**What you should do**.
Tally the lines of the records that contain the string "width", then give the total and nothing more.

Pixel coordinate grounding data:
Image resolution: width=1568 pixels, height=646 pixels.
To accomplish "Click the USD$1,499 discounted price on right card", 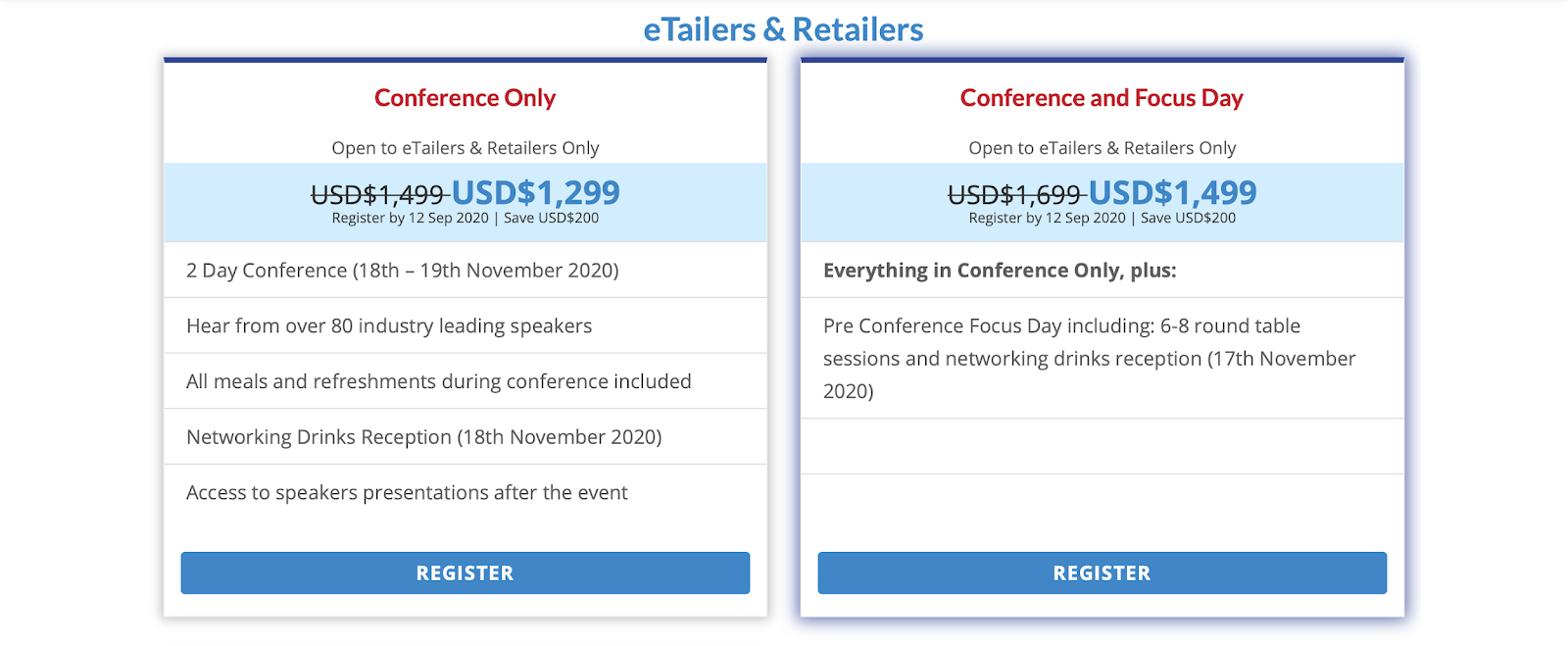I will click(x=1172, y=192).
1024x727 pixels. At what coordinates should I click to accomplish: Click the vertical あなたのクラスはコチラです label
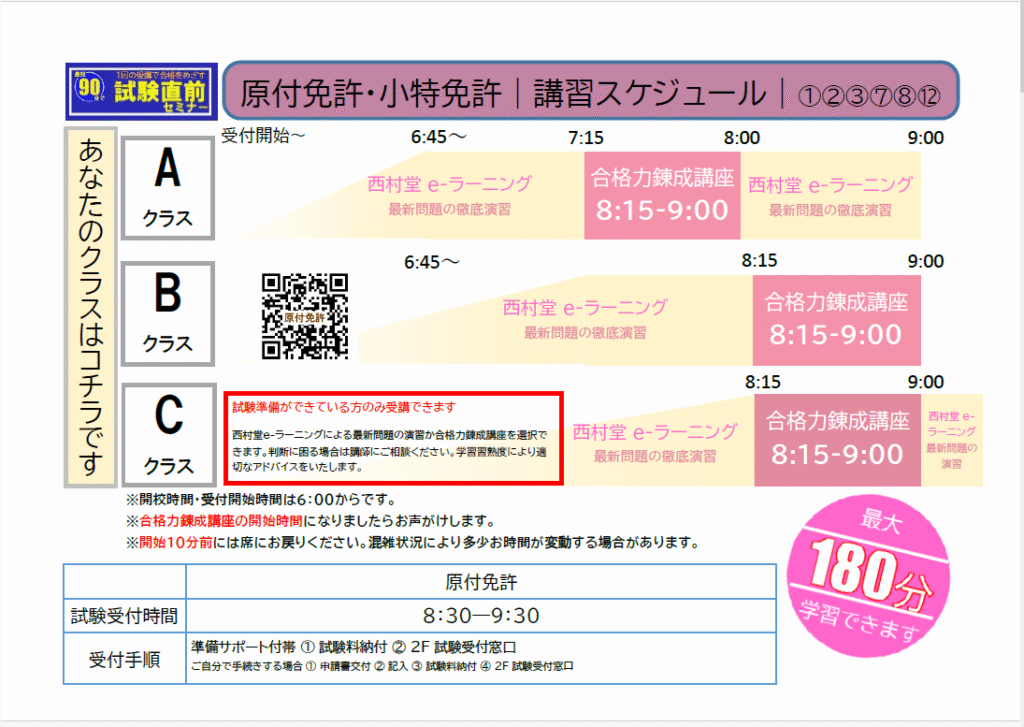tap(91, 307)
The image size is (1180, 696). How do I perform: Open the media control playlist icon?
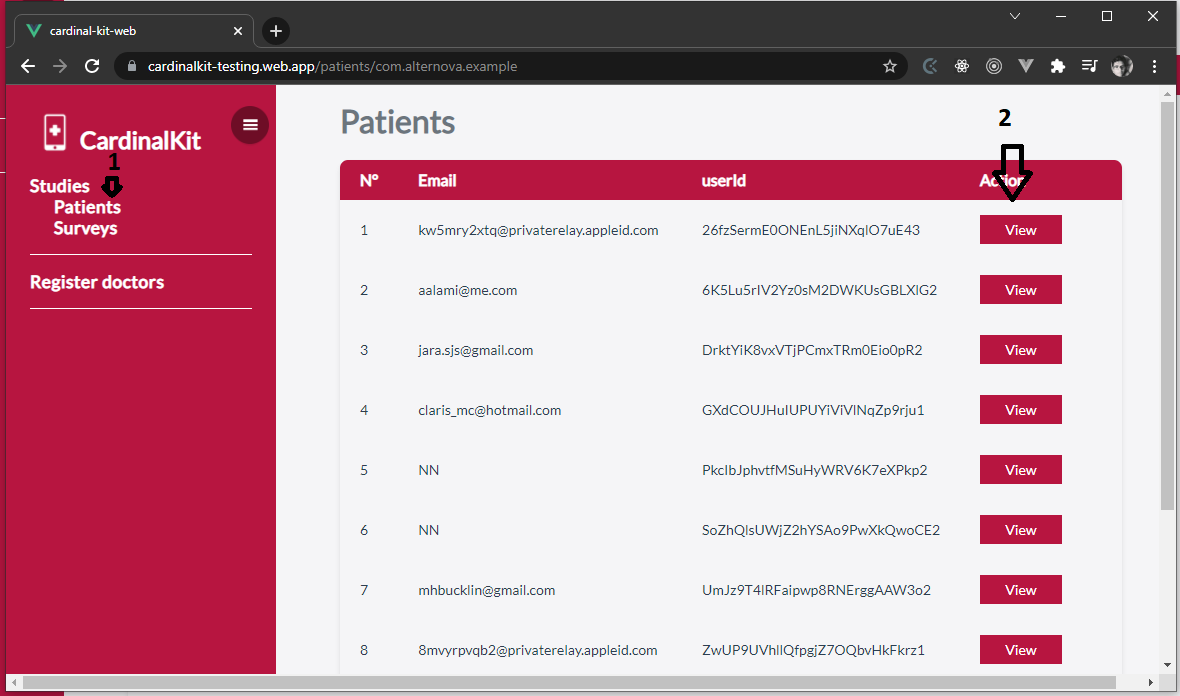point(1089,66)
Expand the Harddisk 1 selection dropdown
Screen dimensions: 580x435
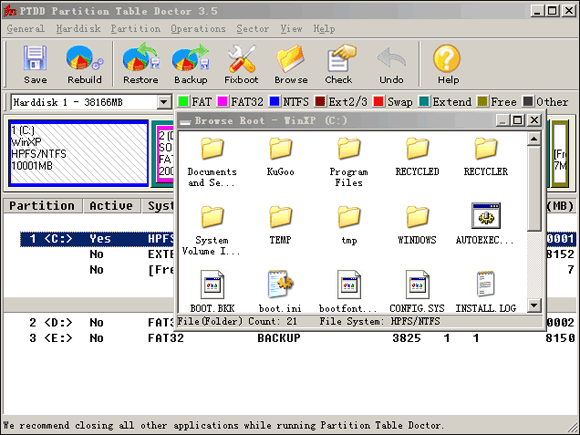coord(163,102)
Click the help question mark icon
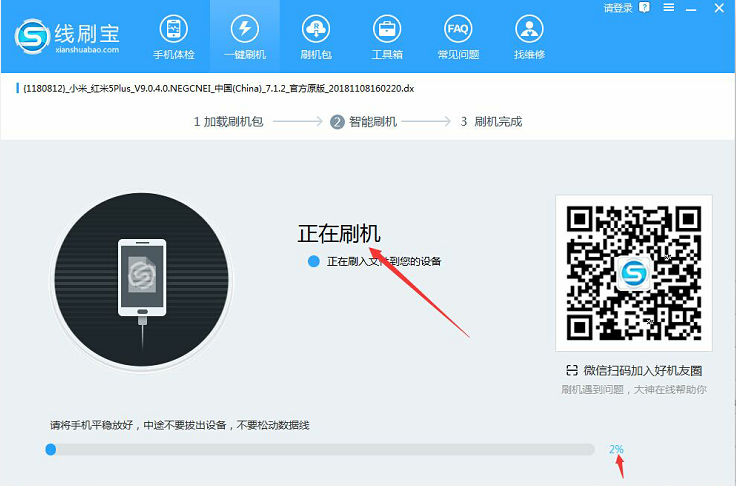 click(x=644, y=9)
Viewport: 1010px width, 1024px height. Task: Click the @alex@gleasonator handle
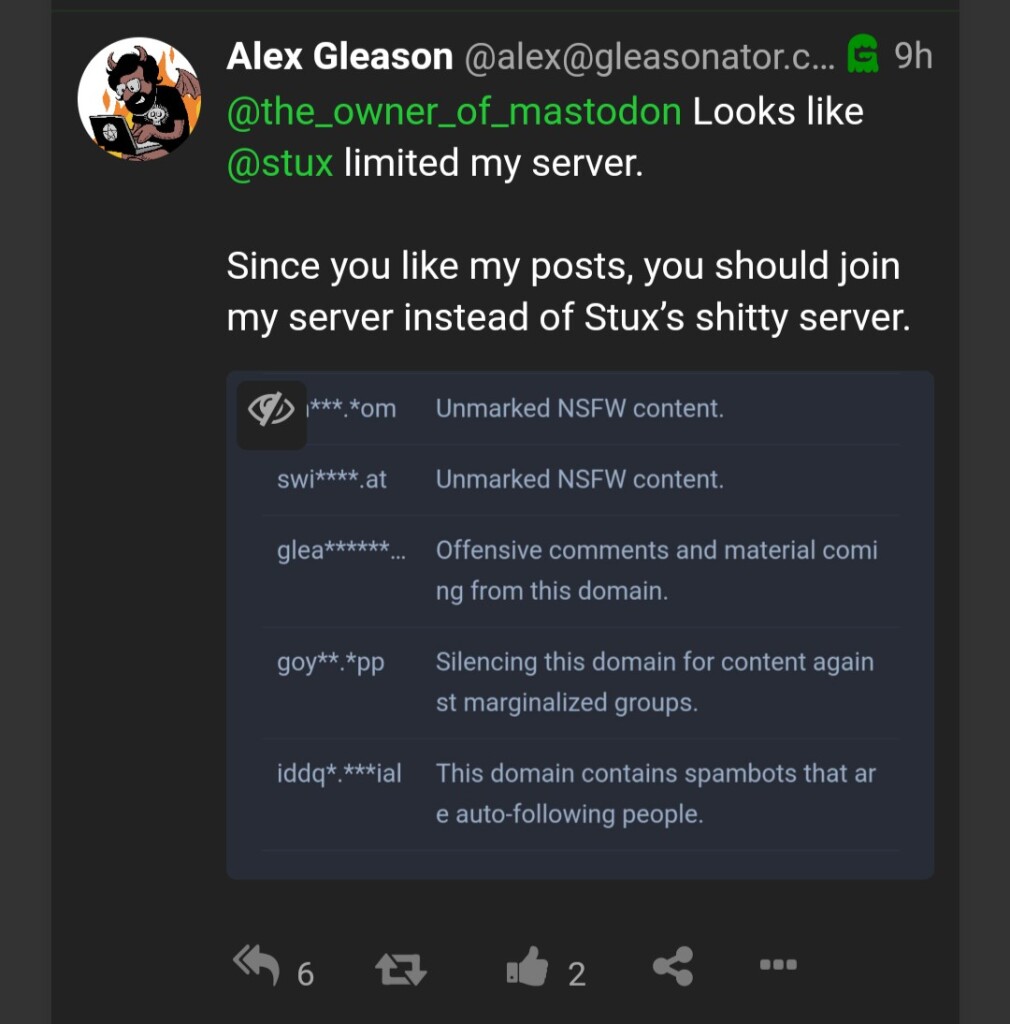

**Solution below**.
2